**Assignment:**
Would you please copy the part of the material below that opens with the line containing "[Rondo Ruut CF2" and closes with the line containing "Ultra Duch Jabłoni – jesień (160, 1513)"? Copy it exactly, and only it.

•••

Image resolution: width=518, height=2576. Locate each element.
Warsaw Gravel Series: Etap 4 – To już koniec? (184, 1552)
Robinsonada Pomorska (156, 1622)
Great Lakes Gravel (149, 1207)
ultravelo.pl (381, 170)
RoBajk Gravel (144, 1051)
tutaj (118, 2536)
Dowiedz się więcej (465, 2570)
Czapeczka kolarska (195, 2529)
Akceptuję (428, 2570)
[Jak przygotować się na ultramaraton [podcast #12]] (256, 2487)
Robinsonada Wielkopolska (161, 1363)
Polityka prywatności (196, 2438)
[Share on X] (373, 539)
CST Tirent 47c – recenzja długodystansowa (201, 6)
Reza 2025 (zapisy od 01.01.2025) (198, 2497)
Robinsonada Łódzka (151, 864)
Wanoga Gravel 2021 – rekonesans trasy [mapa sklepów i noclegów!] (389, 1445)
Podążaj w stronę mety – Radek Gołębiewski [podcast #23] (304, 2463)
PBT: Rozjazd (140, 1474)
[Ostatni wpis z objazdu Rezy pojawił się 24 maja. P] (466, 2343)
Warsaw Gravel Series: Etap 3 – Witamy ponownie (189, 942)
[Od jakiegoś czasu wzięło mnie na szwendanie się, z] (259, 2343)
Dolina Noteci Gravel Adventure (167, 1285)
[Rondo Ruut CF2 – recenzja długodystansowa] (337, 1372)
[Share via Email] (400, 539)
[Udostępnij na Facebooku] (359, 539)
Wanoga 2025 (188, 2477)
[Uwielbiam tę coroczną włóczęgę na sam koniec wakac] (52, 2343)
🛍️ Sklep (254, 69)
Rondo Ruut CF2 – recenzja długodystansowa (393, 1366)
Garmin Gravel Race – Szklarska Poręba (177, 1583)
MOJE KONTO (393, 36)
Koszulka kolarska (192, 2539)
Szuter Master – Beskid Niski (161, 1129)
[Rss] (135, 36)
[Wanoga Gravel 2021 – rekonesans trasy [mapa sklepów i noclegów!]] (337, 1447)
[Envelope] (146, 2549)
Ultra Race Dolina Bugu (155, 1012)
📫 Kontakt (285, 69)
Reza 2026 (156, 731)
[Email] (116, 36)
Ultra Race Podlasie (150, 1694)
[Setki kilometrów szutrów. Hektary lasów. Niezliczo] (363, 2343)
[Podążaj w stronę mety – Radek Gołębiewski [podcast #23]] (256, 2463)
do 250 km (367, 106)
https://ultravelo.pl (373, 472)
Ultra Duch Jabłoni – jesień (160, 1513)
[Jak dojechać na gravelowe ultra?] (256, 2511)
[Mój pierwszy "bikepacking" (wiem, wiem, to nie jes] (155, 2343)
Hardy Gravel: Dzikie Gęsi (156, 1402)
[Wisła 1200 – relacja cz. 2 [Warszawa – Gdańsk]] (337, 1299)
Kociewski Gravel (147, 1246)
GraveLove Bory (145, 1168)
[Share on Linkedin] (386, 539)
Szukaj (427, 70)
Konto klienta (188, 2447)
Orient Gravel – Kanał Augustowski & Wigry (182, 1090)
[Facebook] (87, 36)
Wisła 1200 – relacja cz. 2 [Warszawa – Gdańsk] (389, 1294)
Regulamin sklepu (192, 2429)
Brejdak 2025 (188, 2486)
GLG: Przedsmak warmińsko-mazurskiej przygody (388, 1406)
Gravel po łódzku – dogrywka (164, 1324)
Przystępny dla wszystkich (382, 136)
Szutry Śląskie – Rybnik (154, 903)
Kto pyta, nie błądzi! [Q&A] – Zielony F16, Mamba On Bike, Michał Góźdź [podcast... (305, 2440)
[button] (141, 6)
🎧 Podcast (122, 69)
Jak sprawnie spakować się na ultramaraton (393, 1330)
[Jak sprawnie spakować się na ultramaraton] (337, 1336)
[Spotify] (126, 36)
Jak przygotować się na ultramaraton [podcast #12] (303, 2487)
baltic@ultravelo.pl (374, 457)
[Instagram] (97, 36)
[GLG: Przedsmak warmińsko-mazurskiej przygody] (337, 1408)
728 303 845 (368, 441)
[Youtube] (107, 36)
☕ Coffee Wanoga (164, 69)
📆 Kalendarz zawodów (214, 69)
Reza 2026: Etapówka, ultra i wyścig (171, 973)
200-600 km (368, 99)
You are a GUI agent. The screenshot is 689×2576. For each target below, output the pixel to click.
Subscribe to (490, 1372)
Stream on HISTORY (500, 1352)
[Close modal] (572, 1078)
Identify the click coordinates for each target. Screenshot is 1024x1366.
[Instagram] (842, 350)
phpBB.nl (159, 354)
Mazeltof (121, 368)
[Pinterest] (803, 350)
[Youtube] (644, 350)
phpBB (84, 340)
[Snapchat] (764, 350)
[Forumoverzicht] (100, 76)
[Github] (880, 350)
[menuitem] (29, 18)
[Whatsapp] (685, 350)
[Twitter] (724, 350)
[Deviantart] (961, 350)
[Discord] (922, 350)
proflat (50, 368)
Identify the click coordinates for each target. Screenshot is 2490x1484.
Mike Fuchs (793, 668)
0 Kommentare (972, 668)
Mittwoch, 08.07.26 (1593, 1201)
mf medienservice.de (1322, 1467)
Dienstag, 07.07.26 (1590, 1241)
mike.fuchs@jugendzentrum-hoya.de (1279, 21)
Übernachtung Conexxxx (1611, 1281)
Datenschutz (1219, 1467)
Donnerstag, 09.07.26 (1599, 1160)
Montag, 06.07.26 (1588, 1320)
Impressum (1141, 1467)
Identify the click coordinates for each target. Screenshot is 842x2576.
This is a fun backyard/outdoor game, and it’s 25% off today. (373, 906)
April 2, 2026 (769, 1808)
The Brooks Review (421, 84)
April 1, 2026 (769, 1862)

•••

**Your response:**
[Rondo Ruut CF2 – recenzja długodystansowa] (337, 1372)
[Share via Email] (400, 539)
[Udostępnij na Facebooku] (359, 539)
Wanoga 2025 (188, 2477)
[Uwielbiam tę coroczną włóczęgę na sam koniec wakac] (52, 2343)
🛍️ Sklep (254, 69)
Rondo Ruut CF2 – recenzja długodystansowa (393, 1366)
Garmin Gravel Race – Szklarska Poręba (177, 1583)
MOJE KONTO (393, 36)
Koszulka kolarska (192, 2539)
Szuter Master – Beskid Niski (161, 1129)
[Rss] (135, 36)
[Wanoga Gravel 2021 – rekonesans trasy [mapa sklepów i noclegów!]] (337, 1447)
[Envelope] (146, 2549)
Ultra Race Dolina Bugu (155, 1012)
📫 Kontakt (285, 69)
Reza 2026 (156, 731)
[Email] (116, 36)
Ultra Race Podlasie (150, 1694)
[Setki kilometrów szutrów. Hektary lasów. Niezliczo] (363, 2343)
[Podążaj w stronę mety – Radek Gołębiewski [podcast #23]] (256, 2463)
do 250 km (367, 106)
https://ultravelo.pl (373, 472)
Ultra Duch Jabłoni – jesień (160, 1513)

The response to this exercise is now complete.